The show, created and written by Delaney and Horgan, is filled with an almost claustrophobic sense of its characters’ attraction to one another and the squishy degree to which they’ve grown close, from their sweaty attempts at postpartum sex to all the smells and stickiness that come from four people living together when only two of them are toilet-trained.

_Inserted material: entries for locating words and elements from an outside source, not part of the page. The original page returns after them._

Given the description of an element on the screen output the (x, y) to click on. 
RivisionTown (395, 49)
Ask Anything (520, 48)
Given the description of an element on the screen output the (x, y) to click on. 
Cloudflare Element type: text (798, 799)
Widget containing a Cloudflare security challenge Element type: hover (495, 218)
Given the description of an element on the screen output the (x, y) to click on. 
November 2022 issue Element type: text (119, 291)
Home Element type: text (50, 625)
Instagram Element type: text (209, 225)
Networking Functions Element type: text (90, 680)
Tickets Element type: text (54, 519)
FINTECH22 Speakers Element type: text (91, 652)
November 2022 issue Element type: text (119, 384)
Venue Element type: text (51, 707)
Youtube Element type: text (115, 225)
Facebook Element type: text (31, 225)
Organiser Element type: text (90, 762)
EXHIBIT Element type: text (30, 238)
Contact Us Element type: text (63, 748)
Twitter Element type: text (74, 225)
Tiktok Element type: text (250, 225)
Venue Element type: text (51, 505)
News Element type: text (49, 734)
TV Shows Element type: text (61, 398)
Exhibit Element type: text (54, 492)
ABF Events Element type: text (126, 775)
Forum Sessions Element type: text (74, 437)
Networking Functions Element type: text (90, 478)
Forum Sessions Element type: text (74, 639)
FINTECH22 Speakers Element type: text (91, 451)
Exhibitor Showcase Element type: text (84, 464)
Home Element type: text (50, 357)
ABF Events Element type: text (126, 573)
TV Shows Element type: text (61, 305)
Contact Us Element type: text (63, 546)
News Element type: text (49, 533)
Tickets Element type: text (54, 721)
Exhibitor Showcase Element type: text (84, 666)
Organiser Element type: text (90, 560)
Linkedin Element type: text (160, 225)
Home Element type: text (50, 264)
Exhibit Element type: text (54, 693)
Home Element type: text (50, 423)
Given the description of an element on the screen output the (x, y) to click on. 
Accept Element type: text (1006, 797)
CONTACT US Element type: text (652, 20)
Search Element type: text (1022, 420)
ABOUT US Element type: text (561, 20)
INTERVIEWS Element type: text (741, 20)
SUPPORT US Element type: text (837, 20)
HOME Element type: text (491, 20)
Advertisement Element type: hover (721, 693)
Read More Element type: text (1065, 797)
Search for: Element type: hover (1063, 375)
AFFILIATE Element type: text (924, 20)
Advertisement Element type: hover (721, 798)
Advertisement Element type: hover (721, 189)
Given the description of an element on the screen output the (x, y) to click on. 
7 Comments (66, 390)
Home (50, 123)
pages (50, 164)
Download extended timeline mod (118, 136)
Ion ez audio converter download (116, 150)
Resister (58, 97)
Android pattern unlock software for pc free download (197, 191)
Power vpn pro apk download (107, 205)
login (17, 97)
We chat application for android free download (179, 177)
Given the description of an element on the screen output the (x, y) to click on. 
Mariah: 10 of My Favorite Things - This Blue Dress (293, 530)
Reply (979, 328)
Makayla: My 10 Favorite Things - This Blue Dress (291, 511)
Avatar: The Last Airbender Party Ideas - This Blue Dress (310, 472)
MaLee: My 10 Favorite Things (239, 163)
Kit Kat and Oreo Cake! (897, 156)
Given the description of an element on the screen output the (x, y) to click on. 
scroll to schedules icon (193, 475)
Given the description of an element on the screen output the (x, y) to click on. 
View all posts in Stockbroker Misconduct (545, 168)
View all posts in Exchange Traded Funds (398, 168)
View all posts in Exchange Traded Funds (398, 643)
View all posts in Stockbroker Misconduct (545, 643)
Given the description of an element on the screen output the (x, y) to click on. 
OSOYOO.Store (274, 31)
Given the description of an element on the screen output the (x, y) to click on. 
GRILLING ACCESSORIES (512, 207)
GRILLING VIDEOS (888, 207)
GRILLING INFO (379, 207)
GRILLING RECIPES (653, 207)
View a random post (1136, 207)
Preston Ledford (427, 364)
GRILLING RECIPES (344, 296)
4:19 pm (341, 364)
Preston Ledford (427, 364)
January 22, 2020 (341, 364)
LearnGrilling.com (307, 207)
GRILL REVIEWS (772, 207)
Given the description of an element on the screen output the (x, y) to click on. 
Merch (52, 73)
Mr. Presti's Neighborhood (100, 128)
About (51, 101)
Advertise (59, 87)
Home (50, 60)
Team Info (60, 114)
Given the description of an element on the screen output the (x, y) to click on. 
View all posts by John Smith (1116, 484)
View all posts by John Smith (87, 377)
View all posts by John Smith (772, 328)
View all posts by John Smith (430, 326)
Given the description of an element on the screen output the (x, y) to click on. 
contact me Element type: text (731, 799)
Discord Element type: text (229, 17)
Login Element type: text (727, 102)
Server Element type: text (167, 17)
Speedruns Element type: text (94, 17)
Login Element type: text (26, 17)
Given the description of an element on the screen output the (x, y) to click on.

“Catastrophe” is here and gone in six episodes, but it leaves you spent, satisfied and pleasantly skeeved, the way the best modern comedy shows do. It’s easy to feel like you’re also a part of this marriage, for better and certainly worse. That’s where the vulgarity becomes an intimate component of the show instead of just a way to get cheap laughs.

Catastrophe (six episodes) is available through Amazon Prime. (Disclosure: Amazon founder and chief executive Jeffrey P. Bezos owns The Washington Post as a separate company. )

Dice (30 minutes) premieres Sunday at 9:30 p.m.on Showtime; all six episodes are also available on-demand for Showtime subscribers.

The Detour (one hour) double-episode premiere Monday at 9 p.m. on TBS.